-- begin --
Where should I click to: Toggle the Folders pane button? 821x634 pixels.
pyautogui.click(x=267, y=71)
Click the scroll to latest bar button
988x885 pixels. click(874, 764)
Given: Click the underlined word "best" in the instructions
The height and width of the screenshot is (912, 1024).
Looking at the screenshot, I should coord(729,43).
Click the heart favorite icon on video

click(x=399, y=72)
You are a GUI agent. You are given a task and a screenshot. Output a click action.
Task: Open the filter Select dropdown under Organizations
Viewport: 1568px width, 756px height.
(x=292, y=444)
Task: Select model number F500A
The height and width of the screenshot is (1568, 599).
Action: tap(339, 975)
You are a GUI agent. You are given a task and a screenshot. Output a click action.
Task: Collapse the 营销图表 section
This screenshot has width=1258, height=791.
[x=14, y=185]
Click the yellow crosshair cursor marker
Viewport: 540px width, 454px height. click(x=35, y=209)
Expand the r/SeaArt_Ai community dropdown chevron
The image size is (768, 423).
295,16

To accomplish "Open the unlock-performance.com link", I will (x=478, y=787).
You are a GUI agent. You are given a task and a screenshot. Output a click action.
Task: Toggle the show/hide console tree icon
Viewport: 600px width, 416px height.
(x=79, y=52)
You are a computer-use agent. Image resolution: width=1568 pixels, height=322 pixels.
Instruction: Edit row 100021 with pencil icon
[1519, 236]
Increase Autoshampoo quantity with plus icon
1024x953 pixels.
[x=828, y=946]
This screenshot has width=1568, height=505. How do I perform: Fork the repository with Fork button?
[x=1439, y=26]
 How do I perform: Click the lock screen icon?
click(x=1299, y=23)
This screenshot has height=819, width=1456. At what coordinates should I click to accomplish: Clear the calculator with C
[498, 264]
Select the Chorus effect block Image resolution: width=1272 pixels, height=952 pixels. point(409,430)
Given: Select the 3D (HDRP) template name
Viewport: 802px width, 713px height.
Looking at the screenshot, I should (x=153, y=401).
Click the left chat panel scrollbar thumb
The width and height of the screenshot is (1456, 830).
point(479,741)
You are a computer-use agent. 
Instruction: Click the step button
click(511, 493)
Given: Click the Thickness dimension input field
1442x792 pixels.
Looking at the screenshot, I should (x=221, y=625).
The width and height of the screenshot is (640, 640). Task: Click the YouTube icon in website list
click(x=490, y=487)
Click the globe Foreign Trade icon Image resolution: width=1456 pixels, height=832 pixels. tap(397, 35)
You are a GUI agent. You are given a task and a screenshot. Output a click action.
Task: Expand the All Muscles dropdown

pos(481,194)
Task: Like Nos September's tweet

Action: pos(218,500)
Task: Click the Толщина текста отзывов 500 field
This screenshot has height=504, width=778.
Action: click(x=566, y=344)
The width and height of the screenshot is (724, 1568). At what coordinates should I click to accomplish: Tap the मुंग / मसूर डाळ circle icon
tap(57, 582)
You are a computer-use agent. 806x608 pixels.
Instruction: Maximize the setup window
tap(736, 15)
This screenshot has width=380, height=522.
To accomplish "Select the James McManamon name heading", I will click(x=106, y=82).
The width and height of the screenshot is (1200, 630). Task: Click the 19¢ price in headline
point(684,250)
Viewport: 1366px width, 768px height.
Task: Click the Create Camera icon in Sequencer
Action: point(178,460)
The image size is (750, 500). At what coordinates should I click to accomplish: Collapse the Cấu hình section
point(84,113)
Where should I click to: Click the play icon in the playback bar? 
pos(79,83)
-- end --
[SHORT TASK] How many lines in the entries above contain the word "dropdown"? Treat case as significant, and reply with the count only.

[SOLUTION FOR THIS EXERCISE] 3